Modernism is a highly complex cultural phenomenon which has generated a variety of differing opinions and an immense critical literature. The notion of the "modern" has undergone various semantic shifts and definitions, mainly due to the sensibility of each age, yet the word has always retained a particular pertinence in characterizing a feeling of novelty, of change and historical evolution. For American expatriate writer Gertrude Stein Modernism was a sort of "inevitable art," the only "composition" appropriate to the new disposition of time and space in which people lived in the early part of the twentieth century. However it is defined, it is clear that Modernism was an extraordinary combination of often contradictory aspects: the futuristic and the nihilistic, the revolutionary and the conservative, the naturalistic and the symbolistic, the romantic and the classical. It was a celebration of a technological age, the so-called "Age of the Machine" and a condemnation of it, a faithful acceptance of any new, exciting cultural expression and the excuse for fearful and anxious reactions in face of it. The term has often included many artistic movements which originated mostly in Europe (Impressionism, Expressionism, Futurism, Cubism, Symbolism, Imagism etc.), but soon became truly international, often sharing a tendency towards abstraction and a refusal of realism. The Modernist tendency expressed itself as anti-representationalism in painting, free verse in poetry, stream-of-consciousness narrative in the novel, just to make a few examples. Most critics agree that the peak of the Modernist period was the first quarter of the twentieth century, but some place it as early as the 1890s, as did Frank Kermode in a famous study aptly entitled The Sense of an Ending.

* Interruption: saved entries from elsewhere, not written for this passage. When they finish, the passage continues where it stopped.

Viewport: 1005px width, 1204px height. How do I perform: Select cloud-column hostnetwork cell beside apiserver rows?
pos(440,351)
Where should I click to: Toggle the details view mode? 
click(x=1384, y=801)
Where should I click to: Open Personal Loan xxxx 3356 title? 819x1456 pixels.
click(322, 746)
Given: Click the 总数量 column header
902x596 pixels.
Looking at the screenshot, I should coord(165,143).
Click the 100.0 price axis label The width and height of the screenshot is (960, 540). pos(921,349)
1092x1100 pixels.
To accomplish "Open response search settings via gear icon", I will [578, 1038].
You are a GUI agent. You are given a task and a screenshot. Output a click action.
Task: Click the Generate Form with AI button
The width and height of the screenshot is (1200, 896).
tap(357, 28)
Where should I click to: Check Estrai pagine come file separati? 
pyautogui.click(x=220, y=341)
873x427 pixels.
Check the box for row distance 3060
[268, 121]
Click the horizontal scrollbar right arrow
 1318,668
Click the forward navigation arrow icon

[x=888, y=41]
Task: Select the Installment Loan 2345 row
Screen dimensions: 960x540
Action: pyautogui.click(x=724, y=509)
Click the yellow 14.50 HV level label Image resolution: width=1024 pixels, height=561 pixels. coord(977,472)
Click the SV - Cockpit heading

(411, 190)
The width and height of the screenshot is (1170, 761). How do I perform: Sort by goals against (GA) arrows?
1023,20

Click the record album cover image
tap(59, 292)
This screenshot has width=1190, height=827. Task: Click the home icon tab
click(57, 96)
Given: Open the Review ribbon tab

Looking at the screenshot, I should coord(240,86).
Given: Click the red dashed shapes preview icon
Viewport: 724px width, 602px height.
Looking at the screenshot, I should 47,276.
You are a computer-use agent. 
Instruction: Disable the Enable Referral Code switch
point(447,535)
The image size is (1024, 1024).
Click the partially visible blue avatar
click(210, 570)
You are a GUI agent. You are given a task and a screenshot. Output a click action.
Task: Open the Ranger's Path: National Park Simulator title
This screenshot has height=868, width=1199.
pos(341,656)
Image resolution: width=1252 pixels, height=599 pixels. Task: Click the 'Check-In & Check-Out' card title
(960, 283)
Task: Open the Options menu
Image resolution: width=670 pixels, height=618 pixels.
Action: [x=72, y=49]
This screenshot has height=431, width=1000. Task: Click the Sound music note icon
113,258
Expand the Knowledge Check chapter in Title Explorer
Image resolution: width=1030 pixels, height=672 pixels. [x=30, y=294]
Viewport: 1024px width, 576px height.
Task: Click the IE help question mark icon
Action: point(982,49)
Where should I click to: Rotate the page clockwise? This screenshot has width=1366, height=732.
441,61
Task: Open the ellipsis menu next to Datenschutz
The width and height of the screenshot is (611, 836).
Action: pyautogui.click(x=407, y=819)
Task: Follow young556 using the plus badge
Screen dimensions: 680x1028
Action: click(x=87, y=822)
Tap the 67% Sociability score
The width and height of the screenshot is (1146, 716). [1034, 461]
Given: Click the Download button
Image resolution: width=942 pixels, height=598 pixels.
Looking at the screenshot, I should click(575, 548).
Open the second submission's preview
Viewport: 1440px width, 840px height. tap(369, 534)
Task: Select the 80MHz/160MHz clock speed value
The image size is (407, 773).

One cannot date exactly the beginning of "modern" culture in America, but surely it was decried in quite exalted terms as early as 1871, in Walt Whitman's prophetic Democratic Vistas : "America demands a poetry that is bold, modern, and all-surrounding and kosmical, as she is herself. It must in no respect ignore science and the modern. It must bend its vision toward the future, more than the past." "Science and the modern" were firmly linked in Whitman's forward-looking vision in a union that expressed the post-Civil War optimism of American civilization. Surprisingly,...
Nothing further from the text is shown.